Python
Introduction
Python is free software for computing and graphics used heavily in the AI/ML space.
Availability
Python is available on all clusters in all queues (partitions) through Python modules, Anaconda modules or Singularity containers.
Interface
There are two types of environments in which the python application can be used on ARC resources:
Graphical interface via OnDemand using Jupyter
Command-line interface. You can also start python from the command line after loading the required software module.
Note
Larger computations should be submitted as jobs, via a traditional job submission script.
Managing environments
The power of python is through extension of the base functionality via python packages. Managing and configuring your local python environment is best accomplished through a combination of a package manager (pip or conda) and an evironment manager like or conda
, mamba
, or virtual environments. Creation and use of environments allows one create an environment, add packages with automatic dependency resolution, and the ability to reuse the environment in later sessions. You can have several environments, each with different software packages installed, where you activate only the environment you need. Commonly, you will create a conda env, activate it for use, and install software into it via conda
or pip
. For example:
module load Miniconda3
conda create -n mypy3 python=3.10 pip
source activate mypy3
conda install ipykernel
pip install plotly kaleido
Source-activating the environment ensures later conda
or pip
installs will install into the environment location.

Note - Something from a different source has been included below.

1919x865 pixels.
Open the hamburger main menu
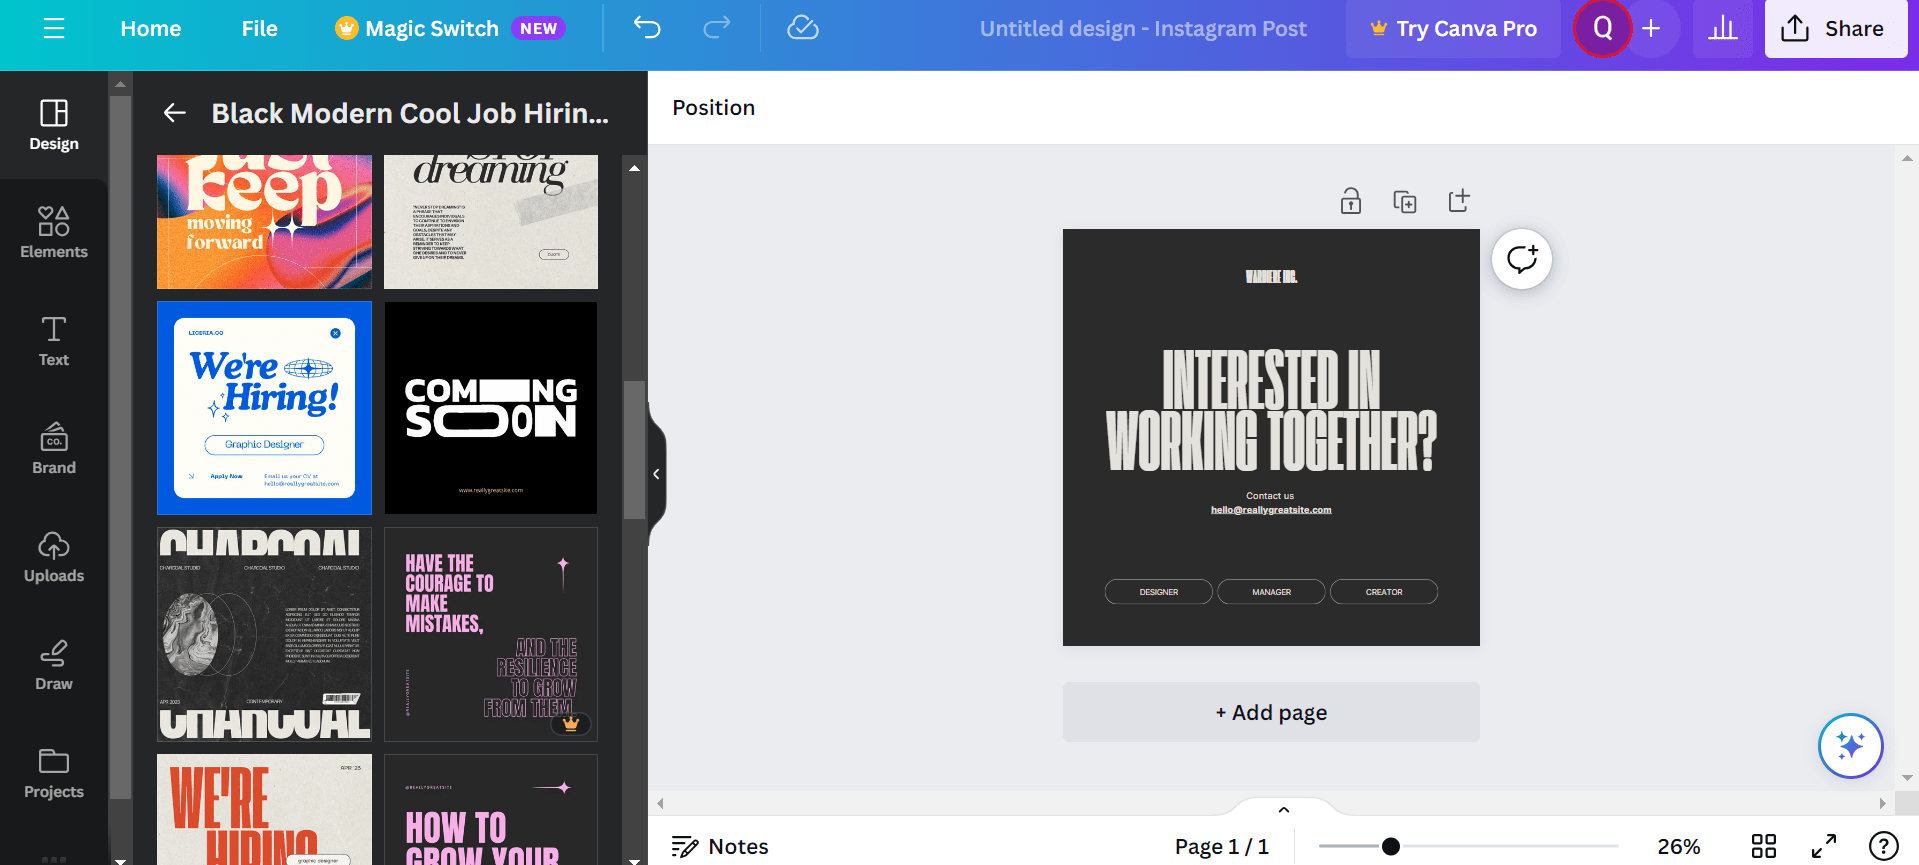54,28
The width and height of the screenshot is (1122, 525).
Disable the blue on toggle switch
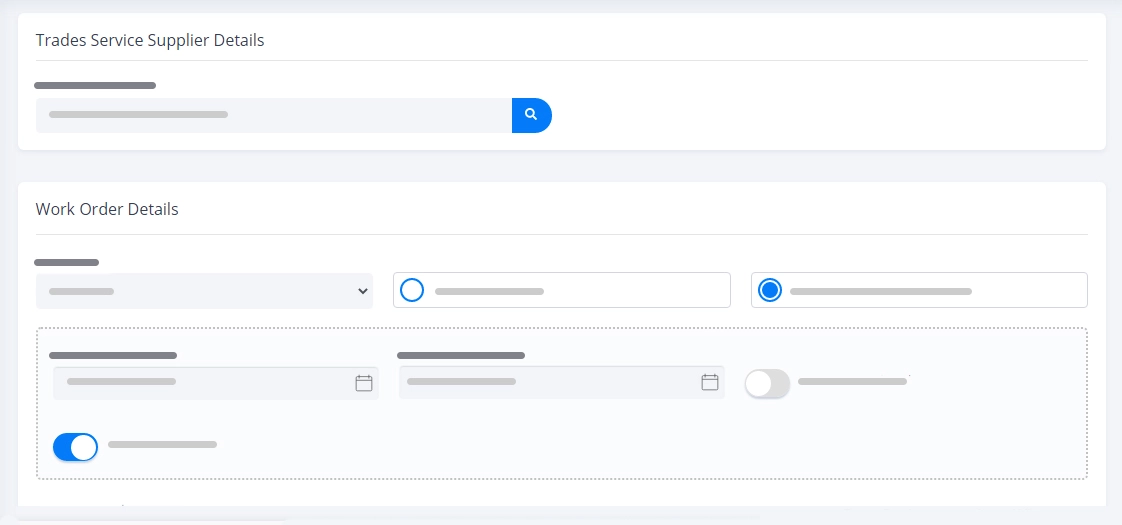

Running without environments
If you prefer to use python without an environment, you will need to set the PYTHONUSERBASE
environment variable to a location you can write to. For example:
#load a python module
module reset; module load Python/3.8.6-GCCcore-10.2.0
#give python a directory where it can install/load personalized packages
#you may want to make this more specific to cluster/node type/python version
export PYTHONUSERBASE=$HOME/python3
#install a package (--user tells python to install to the location
#specified by PYTHONUSERBASE)
pip install --user plotly
Command line running of Python scripts
First, we need both a python script and (likely) the conda environment setup. The environment for this example was shown above as mypy3
.
## violins.py
import plotly.express as px
# using the tips dataset
df = px.data.tips()
# plotting the violin chart
fig = px.violin(df, x="day", y="total_bill")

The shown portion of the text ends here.